Simple sprites
This is the first of three tutorials on sprites. So lets start with the basics. Sprites are a very good way of having hover effects on an image using only CSS and no javascript. It also puts many images into one to reduce the total page size and requests per page. It is best used in image menus.
The premise behind sprites is simple. You have an image containing all of the images and their hover states. You have ’a’ tags for each image you want (keep in mind you can do this with any block element but hovers are usually associated with links). The link is styled to cover the shape of the image you want and the large image is used as a background and positioned inside the link. The background position is then changed on hover to reveal the hover image.
Here is a sprite image. It contains a menu with two links. The image for a simple sprite needs a hover and off state for each image.

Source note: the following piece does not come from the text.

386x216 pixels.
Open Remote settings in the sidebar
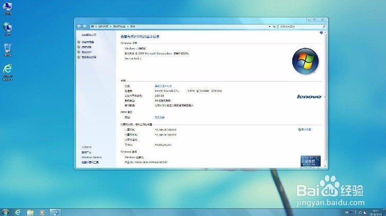point(86,47)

Now for the code. We need two links. one for each menu item. I have text within the links for the benefit of SEO. We will deal with the text with CSS.
<li id="nav1"><a href="#" title="Link 1">Link 1
</a></li>
<li id="nav2"><a href="#" title="Link 2">Link 2
</a></li>
#nav { position:relative; overflow:auto; }
#nav li { margin: 0; list-style: none; float:left; width: 100px; height: 30px; padding: 0 10px; }
#nav a, #nav a:link, #nav a:visited { text-decoration: none; border:none; display:block; background:url(images/nav_sprite.gif) no-repeat; width: 100px; height: 30px; line-height: 1px; font-size: 1px; overflow:hidden; text-indent:-999px; }
#nav a:hover { text-decoration: none; }
#nav #nav1 a { background-position: left top; }
#nav #nav1 a:hover { background-position: left bottom; }
#nav #nav2 a { background-position: right top; }
#nav #nav2 a:hover { background-position: right bottom; }
So we have an unordered list with its list items floated left and a width of 100px and height of 30px. we need a display block on the links so that we can give them a width and height. The line-height, font-size and text-indent are to make sure that the text is not seen and does not interfere with the link if the page zoom is changed in the browser. As you can see all links use the same background image so there is only one request and the file size is smaller than for four images. The position of the image is moved to display the different images in a similar way to my previous post: ’CSS Peephole’.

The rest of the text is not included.